• What this task involves:
Could you repeat the records shown below exactly as written?

• Records provided:
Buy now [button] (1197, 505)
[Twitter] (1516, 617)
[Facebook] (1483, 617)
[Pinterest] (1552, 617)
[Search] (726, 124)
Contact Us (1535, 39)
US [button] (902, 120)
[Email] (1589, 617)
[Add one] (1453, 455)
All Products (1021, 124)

• Finished task:
Buy now [button] (1197, 505)
[Twitter] (1516, 617)
[Facebook] (1483, 617)
[Pinterest] (1552, 617)
[Search] (726, 124)
Contact Us (1535, 39)
US [button] (902, 120)
[Email] (1589, 617)
[Add one] (1453, 455)
All Products (1021, 124)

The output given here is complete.